No site do Ministério do Trabalho existe a possibilidade de agendar o atendimento nos postos, mas, na quarta-feira não foi possível conseguir agendamento para este ano em nenhum dos postos do Rio. Nas filas, trabalhadores contaram só ter conseguido agendar para setembro. Exatamente por isso, no posto da Ministério do Trabalho, do Centro, que não dá entrada em pedido do auxílio, mas apenas agenda atendimento, as filas também começam de madrugada.
— É a quarta vez que estou aqui. Nas outras, não consegui porque sistema não funcionou ou não tinha vaga. Hoje cheguei às 4h30m da manhã, peguei o primeiro lugar na fila e consegui agendar para 4 de agosto. É quando vou voltar ao posto e dar entrada no pedido — contou o soldador Rômulo Cruz Sobrinho, de 39 anos.
No Sine da Avenida General Justo (Centro), a situação era semelhante. Para conseguir uma das 50 senhas, a partir das 3h já tinha trabalhadores na fila.
Em nota, o Ministério do Trabalho informou que o sistema de agendamento está sendo estudado por um grupo de trabalho para fazer melhorias e que quem não conseguir data deve procurar outro posto ou o atendimento presencial. Sobre as filas nos postos, o ministério afirmou que “o atendimento nos postos do Sine é de responsabilidade dos estados e municípios, e os sistemas geridos pelo MTE que atendem a estes postos encontram-se funcionando normalmente”.
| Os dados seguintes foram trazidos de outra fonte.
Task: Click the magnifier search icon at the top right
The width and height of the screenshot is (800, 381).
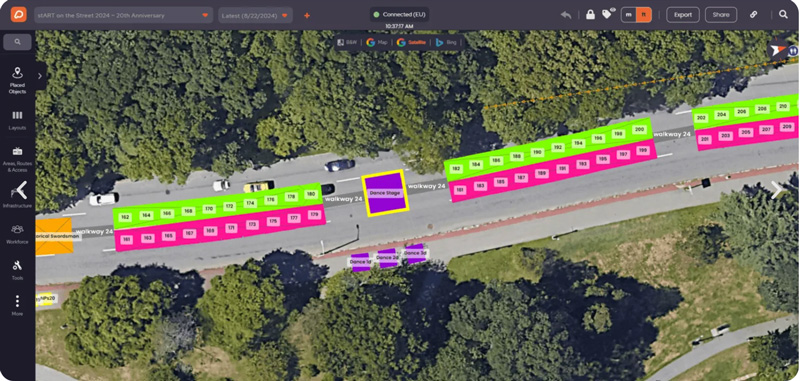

A Secretaria Estadual do Trabalho, responsável pelos postos do Sine, foi procurada desde quarta-feira, mas não indicou nenhum representante para falar e nem mandou nota sobre o assunto.
Já a Secretaria Estadual de Desenvolvimento Econômico, responsável pelo Rio Poupa Tempo, informou que o novo sistema de informática adotado pelo Ministério do Trabalho, que administra o seguro-desemprego, tem apresentado problemas técnicos. “O atendimento parcial está sendo realizado para minimizar os transtornos aos usuários, com a distribuição de 50 senhas diárias nas unidades Baixada Fluminense, Zona Oeste e São Gonçalo. Na Central e em Ipanema, são 30 senhas diárias.
SP TEM ESPERA MENOR
Em São Paulo, quem chega cedo ou marca horário para dar entrada no seguro não enfrenta grandes obstáculos. As filas só começam a se formar depois que os postos abrem, pouco depois das 7h. O tempo gasto para atendimento fica, em média, em duas horas. O pintor industrial Alcides Ribeiro da Silva foi ontem pela primeira vez ao posto da Sé, chegou às 7h15m e às 9h20m já tinha dado entrada no pedido.
— Até que foi rápido. Deu tudo certo— disse.